When did modern art truly begin? Many experts place its origins in the 19th century, pointing to iconic works like Édouard Manet’s Le Déjeuner sur l’Herbe (1863), J.M.W. Turner’s Rain, Steam, and Speed (1844), or Francisco Goya’s The Third of May 1808 (1814). But a new exhibition at London’s National Gallery suggests the revolution may have started almost a century earlier with Joseph Wright of Derby’s An Experiment on a Bird in the Air Pump (1768).
Wright’s painting captures a dramatic science experiment: a white cockatoo is deprived of air in a glass vessel, surrounded by a captivated audience. The composition radiates tension, with each spectator reacting differently. A young couple on the left seem distracted by each other, two girls on the right recoil in horror, while men near the foreground attempt to hide their fear. A boy at the back draws a curtain to dim the moonlight, and the scene is illuminated by a lantern placed behind a jar containing a human skull—symbolism and science intertwined.

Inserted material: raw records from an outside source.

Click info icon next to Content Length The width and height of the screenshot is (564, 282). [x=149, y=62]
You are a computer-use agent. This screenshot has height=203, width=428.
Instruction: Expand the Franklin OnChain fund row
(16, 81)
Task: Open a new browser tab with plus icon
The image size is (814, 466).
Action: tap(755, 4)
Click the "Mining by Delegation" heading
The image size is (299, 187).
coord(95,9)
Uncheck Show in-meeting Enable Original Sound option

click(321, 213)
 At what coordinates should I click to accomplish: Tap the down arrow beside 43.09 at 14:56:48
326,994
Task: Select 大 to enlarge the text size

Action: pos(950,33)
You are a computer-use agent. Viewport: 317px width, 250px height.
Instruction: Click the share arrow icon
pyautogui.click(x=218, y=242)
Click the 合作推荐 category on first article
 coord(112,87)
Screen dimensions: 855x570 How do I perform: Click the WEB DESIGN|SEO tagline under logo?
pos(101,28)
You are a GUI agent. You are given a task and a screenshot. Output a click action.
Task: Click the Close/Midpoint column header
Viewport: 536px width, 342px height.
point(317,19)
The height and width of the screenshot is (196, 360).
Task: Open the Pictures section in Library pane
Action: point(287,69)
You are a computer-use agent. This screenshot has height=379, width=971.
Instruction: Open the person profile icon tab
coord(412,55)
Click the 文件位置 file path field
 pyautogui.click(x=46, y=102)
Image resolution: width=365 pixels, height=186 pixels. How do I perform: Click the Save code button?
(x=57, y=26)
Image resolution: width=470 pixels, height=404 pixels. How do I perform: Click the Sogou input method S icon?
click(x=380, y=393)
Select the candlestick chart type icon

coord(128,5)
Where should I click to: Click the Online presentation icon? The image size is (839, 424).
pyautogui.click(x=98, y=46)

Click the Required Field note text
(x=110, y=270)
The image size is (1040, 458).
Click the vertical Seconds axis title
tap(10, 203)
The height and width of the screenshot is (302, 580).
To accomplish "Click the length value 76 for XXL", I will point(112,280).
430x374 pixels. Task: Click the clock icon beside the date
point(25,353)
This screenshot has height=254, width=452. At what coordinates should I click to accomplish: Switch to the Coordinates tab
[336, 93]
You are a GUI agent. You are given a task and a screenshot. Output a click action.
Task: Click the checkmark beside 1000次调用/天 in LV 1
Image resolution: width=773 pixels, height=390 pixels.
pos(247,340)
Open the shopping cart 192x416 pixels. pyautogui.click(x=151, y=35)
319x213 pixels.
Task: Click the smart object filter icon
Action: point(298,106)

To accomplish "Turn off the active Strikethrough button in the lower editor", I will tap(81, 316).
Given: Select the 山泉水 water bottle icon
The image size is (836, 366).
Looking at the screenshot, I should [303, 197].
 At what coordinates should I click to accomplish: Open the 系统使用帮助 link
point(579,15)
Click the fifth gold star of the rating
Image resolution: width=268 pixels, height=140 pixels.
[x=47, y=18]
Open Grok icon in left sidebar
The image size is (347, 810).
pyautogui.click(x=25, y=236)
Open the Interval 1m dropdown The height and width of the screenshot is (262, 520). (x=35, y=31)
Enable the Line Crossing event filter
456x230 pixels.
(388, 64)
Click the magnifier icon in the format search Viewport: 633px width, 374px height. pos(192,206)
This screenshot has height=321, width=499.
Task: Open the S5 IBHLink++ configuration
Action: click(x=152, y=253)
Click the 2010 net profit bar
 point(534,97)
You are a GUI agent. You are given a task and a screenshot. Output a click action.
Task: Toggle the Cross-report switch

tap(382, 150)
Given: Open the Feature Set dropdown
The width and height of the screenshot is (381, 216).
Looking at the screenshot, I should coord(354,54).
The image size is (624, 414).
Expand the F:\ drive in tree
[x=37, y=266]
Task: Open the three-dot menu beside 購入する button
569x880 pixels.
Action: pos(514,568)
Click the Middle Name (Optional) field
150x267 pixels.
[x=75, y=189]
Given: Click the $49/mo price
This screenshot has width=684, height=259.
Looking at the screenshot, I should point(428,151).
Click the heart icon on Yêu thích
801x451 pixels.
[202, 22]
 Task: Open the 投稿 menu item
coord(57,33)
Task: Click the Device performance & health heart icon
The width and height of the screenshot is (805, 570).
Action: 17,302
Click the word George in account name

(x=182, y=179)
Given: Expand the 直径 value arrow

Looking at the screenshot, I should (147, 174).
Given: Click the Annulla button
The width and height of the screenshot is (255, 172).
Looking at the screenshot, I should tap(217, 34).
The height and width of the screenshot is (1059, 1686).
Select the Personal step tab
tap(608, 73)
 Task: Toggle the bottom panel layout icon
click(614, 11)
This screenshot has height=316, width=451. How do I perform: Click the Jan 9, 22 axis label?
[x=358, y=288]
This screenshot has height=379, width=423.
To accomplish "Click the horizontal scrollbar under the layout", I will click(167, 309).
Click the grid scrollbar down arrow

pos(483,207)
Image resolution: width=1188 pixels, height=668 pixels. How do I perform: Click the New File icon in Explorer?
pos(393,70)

What makes this work “modern”? Wright cleverly blends classical artistic techniques with contemporary subject matter. He borrows traditional lighting and composition methods but applies them to a scientific experiment, creating a visual story that conveys suspense, emotion, and human curiosity—hallmarks of modern art long before the 1800s.
An Experiment on a Bird in the Air Pump demonstrates that modern art may not be confined to the 19th century—it could have quietly begun in the 1760s, with Wright capturing both human emotion and intellectual curiosity in a single, unforgettable scene.